## Extract provided:
-- -- --

Parks and Recreation program blossoming
by Than Acuff
Every Tuesday and Thursday afternoon the Crested Butte skate park, aka Crank’s Tank, is stuffed full with kids from first to eighth grade learning skateboard skills through a Parks and Recreation program. It’s quite the sight, with Hunter Donleavy and Joe Steckdaub at the helm of teaching 30 or so young skaters technique as well as respect for the park and the sport.
Crank’s Tank has quite a backstory and was the result of the hard work and efforts of a handful of passionate skateboarders in 1996.
“It’s the first park designed and built by skateboarders,” says Danny Hartigan.
Hartigan was a part of the initial groundswell to build Crank’s Tank that was led by a guy from Florida named Lenny Byrd and some of his friends.
The energy grew and the Crested Butte Town Council agreed to listen to their request. Hartigan recalls a packed house at the council meeting.

-- -- --

## Extracted entries:
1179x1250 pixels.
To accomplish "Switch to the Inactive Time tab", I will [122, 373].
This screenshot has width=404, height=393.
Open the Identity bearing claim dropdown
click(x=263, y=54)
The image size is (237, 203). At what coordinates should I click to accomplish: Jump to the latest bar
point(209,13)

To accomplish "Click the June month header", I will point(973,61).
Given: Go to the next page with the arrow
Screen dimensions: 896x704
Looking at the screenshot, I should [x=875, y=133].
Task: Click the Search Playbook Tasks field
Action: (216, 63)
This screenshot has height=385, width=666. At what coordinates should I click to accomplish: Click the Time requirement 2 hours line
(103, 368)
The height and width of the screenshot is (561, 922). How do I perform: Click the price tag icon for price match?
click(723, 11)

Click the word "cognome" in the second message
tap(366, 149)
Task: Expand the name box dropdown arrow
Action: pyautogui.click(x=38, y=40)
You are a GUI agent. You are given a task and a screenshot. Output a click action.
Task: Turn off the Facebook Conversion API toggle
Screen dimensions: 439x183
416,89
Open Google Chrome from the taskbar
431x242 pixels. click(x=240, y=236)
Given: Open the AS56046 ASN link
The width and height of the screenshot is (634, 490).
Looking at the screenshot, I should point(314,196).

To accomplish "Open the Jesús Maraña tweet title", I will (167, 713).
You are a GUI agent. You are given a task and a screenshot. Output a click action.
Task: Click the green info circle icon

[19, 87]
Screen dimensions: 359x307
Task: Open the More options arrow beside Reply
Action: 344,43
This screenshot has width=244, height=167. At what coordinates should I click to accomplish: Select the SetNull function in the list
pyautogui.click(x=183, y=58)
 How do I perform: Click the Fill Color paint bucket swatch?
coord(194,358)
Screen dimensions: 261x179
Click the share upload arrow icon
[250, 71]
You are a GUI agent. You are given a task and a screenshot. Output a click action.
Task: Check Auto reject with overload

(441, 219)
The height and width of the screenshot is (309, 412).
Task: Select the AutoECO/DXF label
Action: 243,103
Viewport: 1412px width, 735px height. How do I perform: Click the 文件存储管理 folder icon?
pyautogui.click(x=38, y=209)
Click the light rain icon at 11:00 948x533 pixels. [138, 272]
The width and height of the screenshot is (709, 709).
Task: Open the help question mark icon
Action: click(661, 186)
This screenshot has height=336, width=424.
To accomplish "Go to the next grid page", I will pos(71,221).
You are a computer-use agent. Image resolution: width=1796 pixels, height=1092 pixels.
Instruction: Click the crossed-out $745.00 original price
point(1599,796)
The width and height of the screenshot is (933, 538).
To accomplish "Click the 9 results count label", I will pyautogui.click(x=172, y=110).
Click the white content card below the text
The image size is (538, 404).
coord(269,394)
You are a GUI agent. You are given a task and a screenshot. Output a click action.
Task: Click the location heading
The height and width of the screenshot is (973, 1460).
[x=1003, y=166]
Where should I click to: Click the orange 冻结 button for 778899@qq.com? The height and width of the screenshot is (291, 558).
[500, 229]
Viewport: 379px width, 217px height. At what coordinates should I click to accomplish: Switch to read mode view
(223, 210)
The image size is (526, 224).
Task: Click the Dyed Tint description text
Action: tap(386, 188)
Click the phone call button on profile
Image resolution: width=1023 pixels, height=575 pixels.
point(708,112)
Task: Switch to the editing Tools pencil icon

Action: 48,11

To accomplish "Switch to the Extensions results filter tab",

-- -- --

## Task item A:
Which people does the skate park article name, counting its byline?
## Task item B:
Can you reproduce the part of the skate park article between "Parks and Recreation program blossoming" and "says Danny Hartigan.", inclusive?
Draw only on the skate park article, not on the listing.

## Solution A:
Than Acuff, Hunter Donleavy, Joe Steckdaub, Danny Hartigan, Lenny Byrd

## Solution B:
Parks and Recreation program blossoming
by Than Acuff
Every Tuesday and Thursday afternoon the Crested Butte skate park, aka Crank’s Tank, is stuffed full with kids from first to eighth grade learning skateboard skills through a Parks and Recreation program. It’s quite the sight, with Hunter Donleavy and Joe Steckdaub at the helm of teaching 30 or so young skaters technique as well as respect for the park and the sport.
Crank’s Tank has quite a backstory and was the result of the hard work and efforts of a handful of passionate skateboarders in 1996.
“It’s the first park designed and built by skateboarders,” says Danny Hartigan.